• [Action item]: Repeat the data below exactly. Include each line.

(Collected data)
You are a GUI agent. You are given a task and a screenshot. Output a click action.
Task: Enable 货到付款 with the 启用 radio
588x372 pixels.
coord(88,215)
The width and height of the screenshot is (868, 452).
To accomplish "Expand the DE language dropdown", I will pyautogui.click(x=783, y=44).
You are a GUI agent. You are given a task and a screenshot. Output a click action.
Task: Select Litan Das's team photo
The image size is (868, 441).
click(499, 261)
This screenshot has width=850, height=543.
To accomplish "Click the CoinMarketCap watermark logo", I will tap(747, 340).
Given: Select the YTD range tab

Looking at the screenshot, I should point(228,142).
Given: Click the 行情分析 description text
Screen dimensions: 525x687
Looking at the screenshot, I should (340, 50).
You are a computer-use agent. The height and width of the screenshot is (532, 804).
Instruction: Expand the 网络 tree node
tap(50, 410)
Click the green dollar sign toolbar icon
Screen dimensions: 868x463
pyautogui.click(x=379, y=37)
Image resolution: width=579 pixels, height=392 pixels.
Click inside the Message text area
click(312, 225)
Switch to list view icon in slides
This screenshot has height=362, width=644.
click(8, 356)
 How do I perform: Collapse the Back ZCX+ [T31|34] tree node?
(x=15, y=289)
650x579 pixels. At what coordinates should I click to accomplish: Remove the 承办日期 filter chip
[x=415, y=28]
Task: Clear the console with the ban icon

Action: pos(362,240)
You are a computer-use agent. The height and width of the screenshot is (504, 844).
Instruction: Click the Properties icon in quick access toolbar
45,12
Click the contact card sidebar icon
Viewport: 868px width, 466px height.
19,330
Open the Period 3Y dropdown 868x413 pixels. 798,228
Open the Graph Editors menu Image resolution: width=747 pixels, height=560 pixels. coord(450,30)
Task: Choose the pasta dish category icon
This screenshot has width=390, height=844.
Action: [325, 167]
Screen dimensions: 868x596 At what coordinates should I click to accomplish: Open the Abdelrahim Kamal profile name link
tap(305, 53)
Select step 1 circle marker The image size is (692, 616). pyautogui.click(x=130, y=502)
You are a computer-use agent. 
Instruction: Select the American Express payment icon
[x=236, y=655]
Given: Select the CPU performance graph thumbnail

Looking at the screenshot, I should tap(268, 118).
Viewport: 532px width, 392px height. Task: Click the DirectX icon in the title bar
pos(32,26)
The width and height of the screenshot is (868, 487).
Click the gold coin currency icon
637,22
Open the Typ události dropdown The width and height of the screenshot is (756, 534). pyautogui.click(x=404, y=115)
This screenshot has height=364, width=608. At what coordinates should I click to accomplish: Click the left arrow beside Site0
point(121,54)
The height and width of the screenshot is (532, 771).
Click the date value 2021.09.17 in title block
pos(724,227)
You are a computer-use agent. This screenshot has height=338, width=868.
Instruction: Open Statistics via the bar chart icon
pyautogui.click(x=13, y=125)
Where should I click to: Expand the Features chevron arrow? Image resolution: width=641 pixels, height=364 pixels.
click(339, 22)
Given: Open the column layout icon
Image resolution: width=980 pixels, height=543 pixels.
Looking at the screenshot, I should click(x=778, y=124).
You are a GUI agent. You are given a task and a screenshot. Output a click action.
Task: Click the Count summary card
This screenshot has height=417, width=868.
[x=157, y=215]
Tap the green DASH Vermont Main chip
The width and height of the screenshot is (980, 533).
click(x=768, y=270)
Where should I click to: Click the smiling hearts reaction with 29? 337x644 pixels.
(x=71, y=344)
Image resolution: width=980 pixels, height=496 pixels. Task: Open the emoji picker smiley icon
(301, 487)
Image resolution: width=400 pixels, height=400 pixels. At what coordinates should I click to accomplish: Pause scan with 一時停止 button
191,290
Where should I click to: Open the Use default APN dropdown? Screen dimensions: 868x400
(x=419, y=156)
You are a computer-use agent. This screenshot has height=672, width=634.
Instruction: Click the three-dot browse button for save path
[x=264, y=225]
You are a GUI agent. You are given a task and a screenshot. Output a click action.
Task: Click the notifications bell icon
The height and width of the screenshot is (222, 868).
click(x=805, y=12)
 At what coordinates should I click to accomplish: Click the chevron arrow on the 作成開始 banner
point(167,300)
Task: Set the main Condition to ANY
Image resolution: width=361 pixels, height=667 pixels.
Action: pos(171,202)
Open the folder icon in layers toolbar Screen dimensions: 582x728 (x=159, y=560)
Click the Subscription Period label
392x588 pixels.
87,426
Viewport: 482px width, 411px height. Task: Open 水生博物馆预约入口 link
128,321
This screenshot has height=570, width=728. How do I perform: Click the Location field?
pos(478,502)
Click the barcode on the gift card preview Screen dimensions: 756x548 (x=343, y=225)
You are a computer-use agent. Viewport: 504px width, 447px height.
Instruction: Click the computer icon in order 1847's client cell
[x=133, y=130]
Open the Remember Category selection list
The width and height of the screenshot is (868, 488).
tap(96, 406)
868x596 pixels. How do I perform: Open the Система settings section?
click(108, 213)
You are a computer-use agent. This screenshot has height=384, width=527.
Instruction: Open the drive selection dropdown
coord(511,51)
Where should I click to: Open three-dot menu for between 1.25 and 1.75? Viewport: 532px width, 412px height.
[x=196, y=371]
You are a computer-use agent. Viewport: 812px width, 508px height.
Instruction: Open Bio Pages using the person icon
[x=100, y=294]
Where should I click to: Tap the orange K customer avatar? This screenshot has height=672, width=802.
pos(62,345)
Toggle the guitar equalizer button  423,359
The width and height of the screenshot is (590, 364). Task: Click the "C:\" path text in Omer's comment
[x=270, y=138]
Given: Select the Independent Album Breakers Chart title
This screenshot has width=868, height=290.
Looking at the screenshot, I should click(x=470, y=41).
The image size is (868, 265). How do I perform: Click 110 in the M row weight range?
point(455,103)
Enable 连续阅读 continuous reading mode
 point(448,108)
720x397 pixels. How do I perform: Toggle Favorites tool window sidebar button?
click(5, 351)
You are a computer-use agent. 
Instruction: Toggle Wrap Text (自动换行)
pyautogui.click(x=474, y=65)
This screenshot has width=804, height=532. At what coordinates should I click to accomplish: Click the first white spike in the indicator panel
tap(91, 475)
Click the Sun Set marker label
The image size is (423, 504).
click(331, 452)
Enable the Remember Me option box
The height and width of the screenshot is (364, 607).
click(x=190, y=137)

• [Solution]:
You are a GUI agent. You are given a task and a screenshot. Output a click action.
Task: Enable 货到付款 with the 启用 radio
588x372 pixels.
coord(88,215)
The width and height of the screenshot is (868, 452).
To accomplish "Expand the DE language dropdown", I will pyautogui.click(x=783, y=44).
You are a GUI agent. You are given a task and a screenshot. Output a click action.
Task: Select Litan Das's team photo
The image size is (868, 441).
click(499, 261)
This screenshot has width=850, height=543.
To accomplish "Click the CoinMarketCap watermark logo", I will tap(747, 340).
Given: Select the YTD range tab

Looking at the screenshot, I should point(228,142).
Given: Click the 行情分析 description text
Screen dimensions: 525x687
Looking at the screenshot, I should (340, 50).
You are a computer-use agent. The height and width of the screenshot is (532, 804).
Instruction: Expand the 网络 tree node
tap(50, 410)
Click the green dollar sign toolbar icon
Screen dimensions: 868x463
pyautogui.click(x=379, y=37)
Image resolution: width=579 pixels, height=392 pixels.
Click inside the Message text area
click(312, 225)
Switch to list view icon in slides
This screenshot has height=362, width=644.
click(8, 356)
 How do I perform: Collapse the Back ZCX+ [T31|34] tree node?
(x=15, y=289)
650x579 pixels. At what coordinates should I click to accomplish: Remove the 承办日期 filter chip
[x=415, y=28]
Task: Clear the console with the ban icon

Action: pos(362,240)
You are a computer-use agent. The height and width of the screenshot is (504, 844).
Instruction: Click the Properties icon in quick access toolbar
45,12
Click the contact card sidebar icon
Viewport: 868px width, 466px height.
19,330
Open the Period 3Y dropdown 868x413 pixels. 798,228
Open the Graph Editors menu Image resolution: width=747 pixels, height=560 pixels. coord(450,30)
Task: Choose the pasta dish category icon
This screenshot has width=390, height=844.
Action: [325, 167]
Screen dimensions: 868x596 At what coordinates should I click to accomplish: Open the Abdelrahim Kamal profile name link
tap(305, 53)
Select step 1 circle marker The image size is (692, 616). pyautogui.click(x=130, y=502)
You are a computer-use agent. 
Instruction: Select the American Express payment icon
[x=236, y=655]
Given: Select the CPU performance graph thumbnail

Looking at the screenshot, I should tap(268, 118).
Viewport: 532px width, 392px height. Task: Click the DirectX icon in the title bar
pos(32,26)
The width and height of the screenshot is (868, 487).
Click the gold coin currency icon
637,22
Open the Typ události dropdown The width and height of the screenshot is (756, 534). pyautogui.click(x=404, y=115)
This screenshot has height=364, width=608. At what coordinates should I click to accomplish: Click the left arrow beside Site0
point(121,54)
The height and width of the screenshot is (532, 771).
Click the date value 2021.09.17 in title block
pos(724,227)
You are a computer-use agent. This screenshot has height=338, width=868.
Instruction: Open Statistics via the bar chart icon
pyautogui.click(x=13, y=125)
Where should I click to: Expand the Features chevron arrow? Image resolution: width=641 pixels, height=364 pixels.
click(339, 22)
Given: Open the column layout icon
Image resolution: width=980 pixels, height=543 pixels.
Looking at the screenshot, I should click(x=778, y=124).
You are a GUI agent. You are given a task and a screenshot. Output a click action.
Task: Click the Count summary card
This screenshot has height=417, width=868.
[x=157, y=215]
Tap the green DASH Vermont Main chip
The width and height of the screenshot is (980, 533).
click(x=768, y=270)
Where should I click to: Click the smiling hearts reaction with 29? 337x644 pixels.
(x=71, y=344)
Image resolution: width=980 pixels, height=496 pixels. Task: Open the emoji picker smiley icon
(301, 487)
Image resolution: width=400 pixels, height=400 pixels. At what coordinates should I click to accomplish: Pause scan with 一時停止 button
191,290
Where should I click to: Open the Use default APN dropdown? Screen dimensions: 868x400
(x=419, y=156)
You are a computer-use agent. This screenshot has height=672, width=634.
Instruction: Click the three-dot browse button for save path
[x=264, y=225]
You are a GUI agent. You are given a task and a screenshot. Output a click action.
Task: Click the notifications bell icon
The height and width of the screenshot is (222, 868).
click(x=805, y=12)
 At what coordinates should I click to accomplish: Click the chevron arrow on the 作成開始 banner
point(167,300)
Task: Set the main Condition to ANY
Image resolution: width=361 pixels, height=667 pixels.
Action: pos(171,202)
Open the folder icon in layers toolbar Screen dimensions: 582x728 (x=159, y=560)
Click the Subscription Period label
392x588 pixels.
87,426
Viewport: 482px width, 411px height. Task: Open 水生博物馆预约入口 link
128,321
This screenshot has height=570, width=728. How do I perform: Click the Location field?
pos(478,502)
Click the barcode on the gift card preview Screen dimensions: 756x548 (x=343, y=225)
You are a computer-use agent. Viewport: 504px width, 447px height.
Instruction: Click the computer icon in order 1847's client cell
[x=133, y=130]
Open the Remember Category selection list
The width and height of the screenshot is (868, 488).
tap(96, 406)
868x596 pixels. How do I perform: Open the Система settings section?
click(108, 213)
You are a computer-use agent. This screenshot has height=384, width=527.
Instruction: Open the drive selection dropdown
coord(511,51)
Where should I click to: Open three-dot menu for between 1.25 and 1.75? Viewport: 532px width, 412px height.
[x=196, y=371]
You are a computer-use agent. Viewport: 812px width, 508px height.
Instruction: Open Bio Pages using the person icon
[x=100, y=294]
Where should I click to: Tap the orange K customer avatar? This screenshot has height=672, width=802.
pos(62,345)
Toggle the guitar equalizer button  423,359
The width and height of the screenshot is (590, 364). Task: Click the "C:\" path text in Omer's comment
[x=270, y=138]
Given: Select the Independent Album Breakers Chart title
This screenshot has width=868, height=290.
Looking at the screenshot, I should click(x=470, y=41).
The image size is (868, 265). How do I perform: Click 110 in the M row weight range?
point(455,103)
Enable 连续阅读 continuous reading mode
 point(448,108)
720x397 pixels. How do I perform: Toggle Favorites tool window sidebar button?
click(5, 351)
You are a computer-use agent. 
Instruction: Toggle Wrap Text (自动换行)
pyautogui.click(x=474, y=65)
This screenshot has width=804, height=532. At what coordinates should I click to accomplish: Click the first white spike in the indicator panel
tap(91, 475)
Click the Sun Set marker label
The image size is (423, 504).
click(331, 452)
Enable the Remember Me option box
The height and width of the screenshot is (364, 607).
click(x=190, y=137)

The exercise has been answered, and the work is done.